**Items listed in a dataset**
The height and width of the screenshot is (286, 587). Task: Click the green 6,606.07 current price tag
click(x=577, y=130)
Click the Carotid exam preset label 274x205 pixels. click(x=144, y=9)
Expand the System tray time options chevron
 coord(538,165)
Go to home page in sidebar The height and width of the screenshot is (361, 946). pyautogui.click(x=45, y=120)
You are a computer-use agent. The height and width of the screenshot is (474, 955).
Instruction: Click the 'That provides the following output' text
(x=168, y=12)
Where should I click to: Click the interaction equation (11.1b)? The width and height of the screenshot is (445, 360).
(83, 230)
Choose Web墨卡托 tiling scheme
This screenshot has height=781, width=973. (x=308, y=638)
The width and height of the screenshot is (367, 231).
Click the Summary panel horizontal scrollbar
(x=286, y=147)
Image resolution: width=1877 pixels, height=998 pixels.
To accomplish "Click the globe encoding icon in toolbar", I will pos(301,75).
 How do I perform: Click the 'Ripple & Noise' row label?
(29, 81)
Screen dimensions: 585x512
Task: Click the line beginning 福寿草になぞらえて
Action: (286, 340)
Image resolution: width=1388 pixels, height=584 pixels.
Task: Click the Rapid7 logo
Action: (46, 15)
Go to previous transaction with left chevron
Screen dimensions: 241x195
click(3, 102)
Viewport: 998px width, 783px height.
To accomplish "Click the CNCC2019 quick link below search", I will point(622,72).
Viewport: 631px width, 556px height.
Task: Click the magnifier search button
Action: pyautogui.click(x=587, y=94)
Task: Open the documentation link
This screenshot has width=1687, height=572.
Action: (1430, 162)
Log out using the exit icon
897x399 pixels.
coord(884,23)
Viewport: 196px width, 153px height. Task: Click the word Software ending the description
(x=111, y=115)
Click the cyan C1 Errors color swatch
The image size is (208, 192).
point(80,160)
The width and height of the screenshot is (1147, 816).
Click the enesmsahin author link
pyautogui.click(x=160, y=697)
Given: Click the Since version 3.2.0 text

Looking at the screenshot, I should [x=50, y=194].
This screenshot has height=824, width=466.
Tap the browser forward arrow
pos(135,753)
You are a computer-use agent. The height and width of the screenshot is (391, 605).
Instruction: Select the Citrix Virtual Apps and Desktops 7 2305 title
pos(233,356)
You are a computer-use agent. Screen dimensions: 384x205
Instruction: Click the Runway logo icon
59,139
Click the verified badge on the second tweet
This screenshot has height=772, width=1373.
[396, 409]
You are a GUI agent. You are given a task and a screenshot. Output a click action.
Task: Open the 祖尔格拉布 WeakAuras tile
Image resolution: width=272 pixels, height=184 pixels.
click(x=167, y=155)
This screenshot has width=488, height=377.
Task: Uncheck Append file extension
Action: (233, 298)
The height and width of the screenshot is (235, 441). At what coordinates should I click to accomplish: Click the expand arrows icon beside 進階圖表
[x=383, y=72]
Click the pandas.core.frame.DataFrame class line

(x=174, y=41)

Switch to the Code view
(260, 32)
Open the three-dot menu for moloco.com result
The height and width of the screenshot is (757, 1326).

**Directions for this task**
Return exactly the run of lines that opens with the one containing "Open the three-dot menu for moloco.com result" and closes with the last line of the records above.

**Final answer**
Open the three-dot menu for moloco.com result
The height and width of the screenshot is (757, 1326).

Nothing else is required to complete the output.